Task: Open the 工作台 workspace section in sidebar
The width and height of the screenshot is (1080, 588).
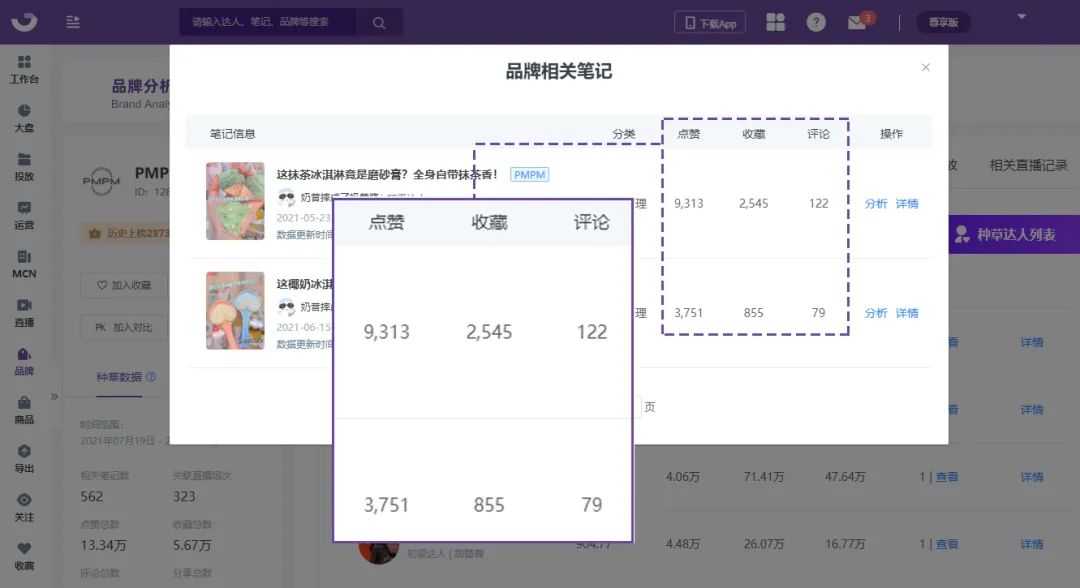Action: pyautogui.click(x=24, y=70)
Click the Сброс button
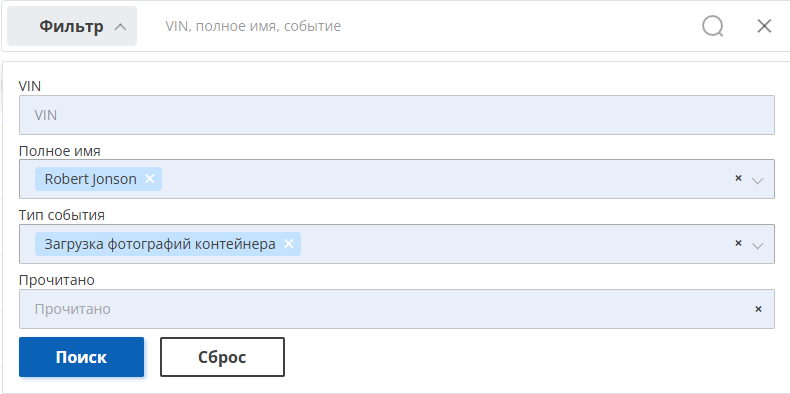790x394 pixels. [x=222, y=357]
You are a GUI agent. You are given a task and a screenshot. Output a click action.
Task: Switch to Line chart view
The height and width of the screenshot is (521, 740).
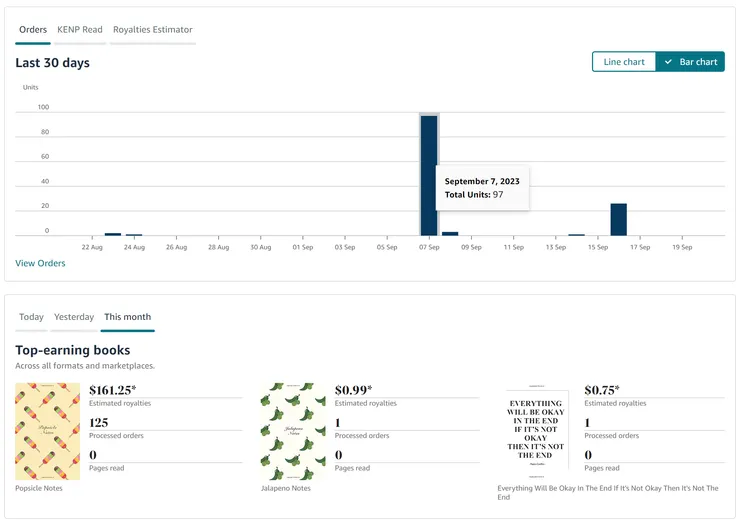[624, 62]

________________

Work request: Retype each line of the records exactly as it reads; no pictures belong in the copy.

Solution for this problem:
Task: Open the 工作台 workspace section in sidebar
The width and height of the screenshot is (1080, 588).
Action: pyautogui.click(x=24, y=70)
Click the Сброс button
790x394 pixels. [x=222, y=357]
You are a GUI agent. You are given a task and a screenshot. Output a click action.
Task: Switch to Line chart view
The height and width of the screenshot is (521, 740).
[624, 62]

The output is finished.